Combining their previous approaches, the two research programmes now come together. Amador et al. focus on a high-level cluster of neurons called the HVC, which is essential for singing, but — in terms of synaptic connections between neurons — is the most distant from the syrinx. They recorded the activity of individual HVC cells either while the birds sang or during playback of the bird's own song while it slept. They also tuned the syrinx model to reproduce each bird's song. By defining a vocal gesture as a period of time when both the pressure and tension parameters were either unchanged or strictly increasing or decreasing, they could divide the song into a sequence of distinct gestural units.

On aligning the neural and behavioural data, the authors found that activity bursts in HVC neurons occurred at specific time points in the song, namely at the boundaries between gestures.
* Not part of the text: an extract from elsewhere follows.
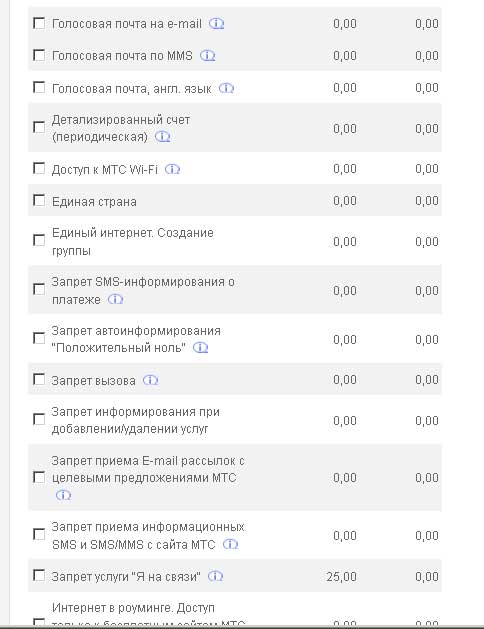The image size is (484, 629).
Task: Check Единый интернет. Создание группы box
Action: tap(39, 240)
The results suggest that the gesture — which is longer than a burst but shorter than a syllable — might be the basic unit of song production.

This finding contrasts with the reigning view of the motor code for birdsong that was originally developed to account for the precise bursting activity of HVC neurons. Finding no clear relationship between burst timing and the division of song into syllable-base units, researchers proposed that the HVC acted more like a clock: bursting in one set of HVC neurons triggered a burst in the next set, forming a continuous set of 'ticks' throughout the song.

Although the clock and gesture hypotheses lead to different views of the motor code for song, it is entirely possible that whereas bursting activity in HVC neurons tends to align with gesture transitions, a sufficient number of HVC neurons is active throughout each gesture to sustain clock-like functionality. Because ruling out this variation on the clock hypothesis would require demonstrating a negative — that there are no HVC neurons active during gestures — the debate over the status of the two hypotheses will probably linger for some time.

Amador and colleagues' results also contain a deeper mystery, the resolution of which may yield insight into how a bird learns its song. The mystery stems from their observation that the average delay between an HVC burst and its associated gesture transition was near zero milliseconds. However, neural signals in the HVC must be relayed through several stages before they can alter the contraction of respiratory and syringeal muscles, a process estimated to take 20 milliseconds8. Thus, the bursts recorded during singing occur too late to actually cause gesture transitions. Similarly, the sound signal that arrives at the bird's ears has to traverse several synapses, causing an estimated delay of 15 milliseconds, before a sensory representation of it is registered in the HVC. This means that the bursts recorded during sleep, which align to sound with a zero-millisecond delay, occur too early to be caused by the auditory detection of a gesture transition.

Although we cannot yet expect definitive answers to the question of how high-level motor representations determine the control signals for song production, the syringeal- modelling approach pursued by Amador et al. provides both a method for breaking the song down into its basic units and evidence that HVC bursts are related to specific events in a bird's song. With a better understanding of the basic units, these results provide a foundation for understanding how birds learn to string these pieces back together to produce a whole song.